+++ Passage to read +++

Commissioned by the Real Festival, Penrith 2016
North Sydney Art Prize 2017
Crossroads is a public art commission in which I use scale to bring the perspective of the dragonfly to the human experience and thus to imaginatively ‘enter the organism’, its local ecosystem and life world.
With a site-specific work in mind, I chose to reference the dragonfly, as it is a local insect with aesthetic appeal and it serves as a sign of a healthy ecosystem due to its need for pure, unpolluted water.
Working with bamboo, cane and fabrics, I enlarged the scale of the dragonfly by a magnification of 280, a scale designed to be large enough for a human body to fit the wings. Tunnels of supporting 2m bamboo archways mirrored the cross formation of the wings.
Standing at the fulcrum of a 7m wingspan, the viewer could imagine inhabiting the dragonfly’s body space. The giant insect’s orientation toward the river seeks to bring attention to its reliance on clean water to survive.

+++

Exercise prompt: Continue the text about the Crossroads dragonfly artwork, starting right after its final sentence.

+++ Data provided +++

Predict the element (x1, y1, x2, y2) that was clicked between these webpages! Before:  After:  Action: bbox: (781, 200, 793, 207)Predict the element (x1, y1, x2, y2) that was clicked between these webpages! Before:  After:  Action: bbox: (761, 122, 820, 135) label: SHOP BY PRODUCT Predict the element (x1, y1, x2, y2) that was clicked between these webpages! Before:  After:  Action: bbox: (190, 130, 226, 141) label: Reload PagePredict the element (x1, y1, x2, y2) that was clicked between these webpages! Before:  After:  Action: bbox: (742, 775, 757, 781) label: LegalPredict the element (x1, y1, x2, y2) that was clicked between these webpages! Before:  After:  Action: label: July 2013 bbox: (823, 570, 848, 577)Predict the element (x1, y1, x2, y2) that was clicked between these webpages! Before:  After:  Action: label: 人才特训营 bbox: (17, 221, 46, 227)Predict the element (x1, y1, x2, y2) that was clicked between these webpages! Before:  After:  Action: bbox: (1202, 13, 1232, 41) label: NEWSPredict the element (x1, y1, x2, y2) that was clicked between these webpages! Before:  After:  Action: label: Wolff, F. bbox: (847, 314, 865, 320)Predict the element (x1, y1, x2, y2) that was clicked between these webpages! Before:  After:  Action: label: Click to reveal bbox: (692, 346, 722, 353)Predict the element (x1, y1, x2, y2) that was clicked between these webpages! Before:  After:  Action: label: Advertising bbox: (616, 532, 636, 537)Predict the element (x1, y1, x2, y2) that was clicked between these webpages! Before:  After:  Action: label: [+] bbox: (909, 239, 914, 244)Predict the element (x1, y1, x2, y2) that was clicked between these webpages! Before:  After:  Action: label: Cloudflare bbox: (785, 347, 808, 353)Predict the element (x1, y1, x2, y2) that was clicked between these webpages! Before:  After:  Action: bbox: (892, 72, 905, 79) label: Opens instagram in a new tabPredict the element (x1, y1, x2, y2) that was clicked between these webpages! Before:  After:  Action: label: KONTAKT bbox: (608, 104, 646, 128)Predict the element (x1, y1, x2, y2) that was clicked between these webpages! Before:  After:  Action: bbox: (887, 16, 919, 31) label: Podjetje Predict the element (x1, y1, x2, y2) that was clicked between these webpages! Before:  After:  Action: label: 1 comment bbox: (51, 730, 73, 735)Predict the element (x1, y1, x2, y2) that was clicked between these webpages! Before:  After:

+++

Answer to the problem:
Within view of the river, I offer the overlay of a dragonfly’s perspective in its natural ecosystem, materialising the principles that animate philosophies of deep ecology.
They cannot live in polluted water and if they die out, their biologically dependent networks will suffer their loss. This work was designed to place the viewer at the intersection of the tunnels; a crossroads brings the onus to the traveller.
During the festival, I watched the public being attracted by the wings’ bright colour and large scale, their shade canopy in the daytime and glowing iridescence at night.
People walked the tunnels and congregated in the middle to experiment with perspective, lining their arms up with the wings to pretend they were flying.